Review: ‘The Grizzlies’

Wonderfully Inspiring Lacrosse Centered Sports-Drama

Whether you like them or not, sports movies seem to be coming out all the time. Throughout the years we have had countless films centered around various different sports such as baseball, hockey, soccer, and more. Just this year, we got Gavin O’Connor’s The Way Back which centered around a recovering alcoholic who just so happened to be a basketball coach that had to fight his inner demons in order to lead his team to victory.

Surprisingly enough though, it seems like we never get any sort of film revolving around the sport of lacrosse, which is quite strange if you think about it. It’s not some extremely obscure sport that nobody has heard of. Growing up, I never personally played lacrosse but had a ton of friends that did and loved it greatly. I think I may have to show them Miranda de Pencier’s The Grizzlies now, because this is, at its core, a moving and remarkably entertaining film that manages to be both inspiring and heartfelt, even if it does have its faults.

In The Grizzlies, we follow a group of Inuit students in the small town of Kugluktuk, which just so happens to be the town with the highest suicide rate in all of North America. These students feel lost in this world and often feel like they need something in their life to be happy about. They feel often directionless. But as soon as they discover the sport of lacrosse, their lives get transformed forever as it becomes the one thing that truly inspires them and makes them happy.

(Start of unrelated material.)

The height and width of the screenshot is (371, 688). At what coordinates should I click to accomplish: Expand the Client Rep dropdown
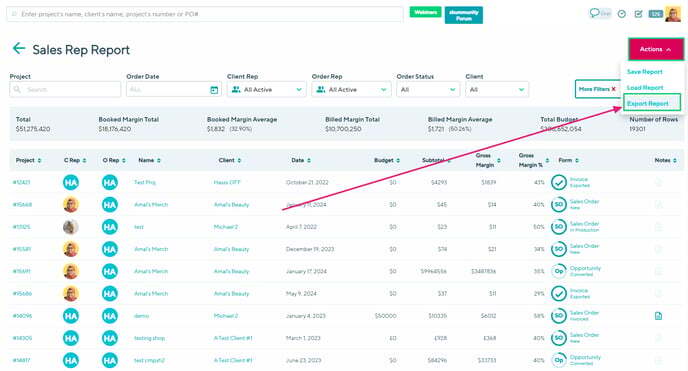pos(267,89)
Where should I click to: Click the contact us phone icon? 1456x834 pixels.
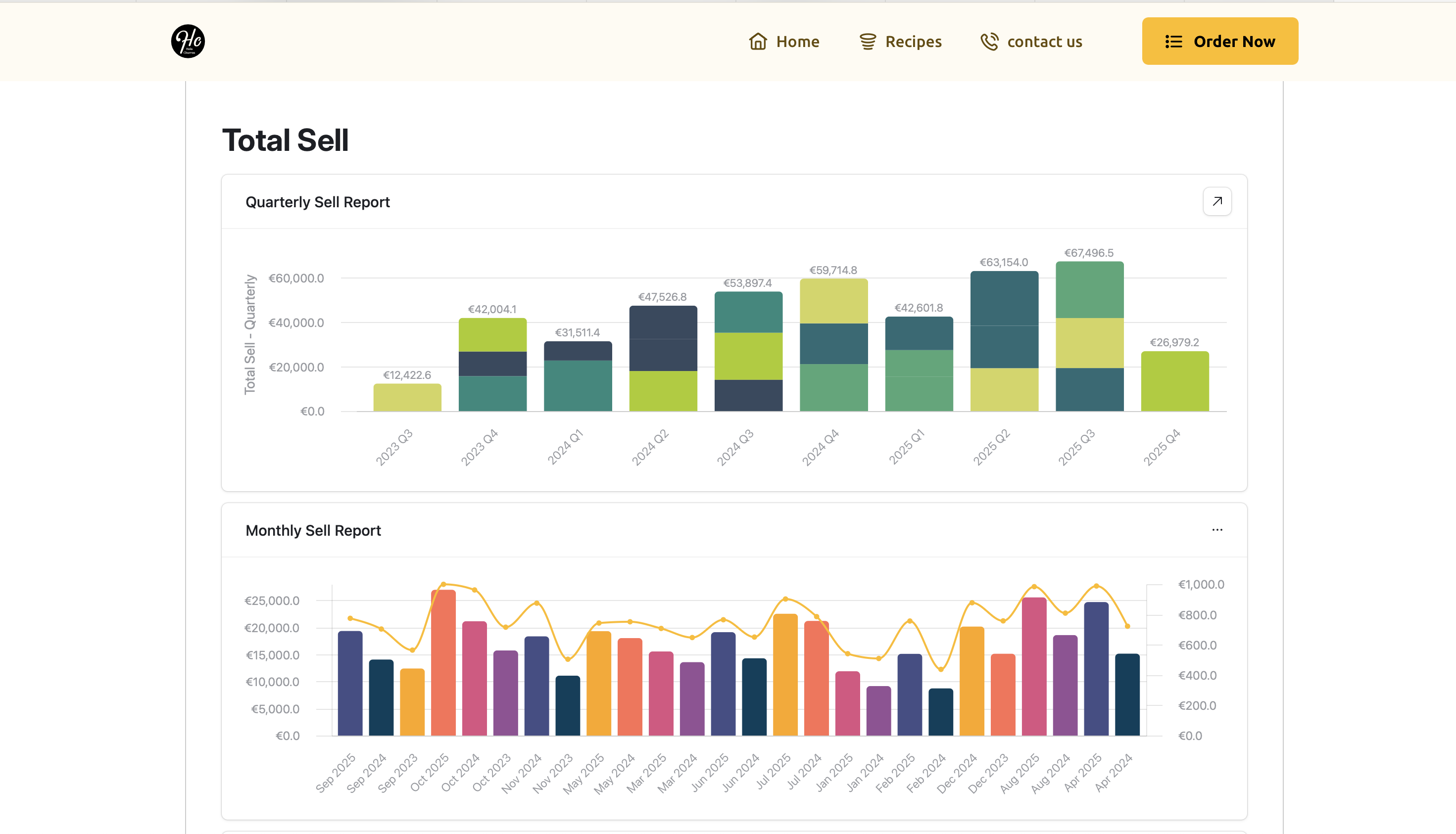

At times, the film can get legitimately dark and for a while, it can feel a little bit hopeless but not in a bad way necessarily. The film wants to hit you over the head but will eventually raise you back up. It shows you that no matter how hard things may be for you in life, you have to keep pushing and striving toward a better future.

Sometimes the film can feel a little bit messy, especially in the first act. It moves at a relatively slow pace which is definitely unfortunate considering the film is only an hour and forty minutes including credits. It takes a good while for these students to get introduced to lacrosse and for things to start picking up in the storytelling department. There are some instances in which the movie feels a tad bit slow-paced, but it’s mainly just the first act. Once the second act kicks into gear, The Grizzlies becomes a surprisingly moving and inspiring tale.

All of the actors involved with this project do a remarkable job of bringing their characters to life as well. Will Sasso, Ben Schnetzer, Tantoo Cardinal, and Booboo Stewart are just a few of the actors that manage to feel so real in their roles. Together, they all must work as a team if they want to accomplish their goals of combating youth suicide and pushing toward a better future. Each and every actor gives a performance that feels raw and emotional and even somewhat personal. There isn’t a weak link amongst the whole cast.

A large portion of the film is set outdoors and therefore, we get a ton of shots of mountaintops and various different snowy environments and they all look beautiful. It’s not only a magnificent display of the beautiful outdoors, but a testament to Jim Denault’s wonderful cinematography which feels full of life and love, further demonstrating the sheer power that The Grizzlies carries with it, even if it can feel relatively slow-paced. It will be hard to get through that first thirty minutes, but trust me – once you do, you’ll be glad you did.